Not until Donald Trump ran for President has that changed. And suddenly anti-Semitism has personally affected my family and myself. And now with this string of daily vandalism and bomb threats it affects my entire community, my religious freedom, and every person in this country. And just two days ago it affected my grandchildren’s school and the Jewish Community Center down the street from my home.

What is happening in this country is shocking. Especially since these acts are play-by-play incidents that are exactly like what Hitler and his band of Nazis did in Germany to the Jews in the late 1930’s. Trump is systematically making anti-Semitism and other forms of bigotry something the people in this country are becoming numb to. It is so frequent, that nobody is watching or caring any more. Even the police are not taking threats seriously. “Another false alarm” one local officer said about the JCC a few streets away from my home the other day. As if it were nothing at all. But it isn’t nothing at all. It is a big deal. A very big deal!!!!!!!

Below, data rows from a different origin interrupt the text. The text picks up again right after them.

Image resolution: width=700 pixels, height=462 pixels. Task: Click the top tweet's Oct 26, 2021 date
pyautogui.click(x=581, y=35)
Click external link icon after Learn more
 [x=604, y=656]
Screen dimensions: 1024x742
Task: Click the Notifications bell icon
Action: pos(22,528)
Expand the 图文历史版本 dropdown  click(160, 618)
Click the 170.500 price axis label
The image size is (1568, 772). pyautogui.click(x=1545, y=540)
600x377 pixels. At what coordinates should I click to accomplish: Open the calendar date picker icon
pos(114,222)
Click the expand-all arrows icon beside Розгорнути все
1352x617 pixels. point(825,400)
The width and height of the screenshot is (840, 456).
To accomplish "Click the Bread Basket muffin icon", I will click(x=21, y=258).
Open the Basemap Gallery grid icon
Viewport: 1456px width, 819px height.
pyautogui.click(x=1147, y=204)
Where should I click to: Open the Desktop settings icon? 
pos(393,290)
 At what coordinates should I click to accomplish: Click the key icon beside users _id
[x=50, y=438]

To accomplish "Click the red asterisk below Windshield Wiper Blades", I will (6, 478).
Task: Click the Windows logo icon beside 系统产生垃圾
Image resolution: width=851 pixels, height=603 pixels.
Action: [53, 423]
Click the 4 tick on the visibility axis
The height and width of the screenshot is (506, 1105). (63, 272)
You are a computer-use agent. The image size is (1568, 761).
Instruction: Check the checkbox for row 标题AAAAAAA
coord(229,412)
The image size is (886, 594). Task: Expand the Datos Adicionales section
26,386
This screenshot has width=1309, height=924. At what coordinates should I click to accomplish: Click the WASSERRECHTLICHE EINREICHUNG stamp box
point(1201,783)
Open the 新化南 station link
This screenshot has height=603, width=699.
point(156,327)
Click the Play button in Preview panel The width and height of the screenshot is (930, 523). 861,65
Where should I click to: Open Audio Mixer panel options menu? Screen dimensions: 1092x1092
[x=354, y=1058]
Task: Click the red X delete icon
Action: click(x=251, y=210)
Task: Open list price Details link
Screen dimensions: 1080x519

Those of us who have studied history know what this is, and what is to come if we don’t stop it. I predicted this rise in hatred would happen if Trump won the election, and people did not want to listen. BUT now it IS happening. He has incited masses of people to do his dirty work. He preys on the weak and incites hatred and bigotry in the minds of the fearful and the uneducated.  We all need to protect our children and grandchildren from the monstrous things that are about to occur in America if we do not stop Trump and Bannon. I cannot resist Trump by myself, but I will try. I will continue to reject his policies, write my representatives, phone them, and protest!

I will give my life to save this country because freedom and justice matter. And my children and grandchildren matter and so do yours! No matter what faith they are or what color they are. They ALL matter!

“We the people” CANNOT IGNORE WHAT IS HAPPENING. WE CANNOT NORMALIZE TRUMP’S BEHAVIOR! And we cannot allow anti-Semitism to rise again. Not ever!!!  America needs to unite and remain strong against bigotry and hatred. We must demand that freedom of the press continue and that our right to life, liberty, and THE pursuit of happiness is not denied or destroyed. And we must fight and resist every single day if this is to remain the land of the free. WE MUST RESIST!!!!!! Please, JOIN ME!!!

I want to continue to hold my precious grandchildren (pictured below) and know that we are all safe and free!!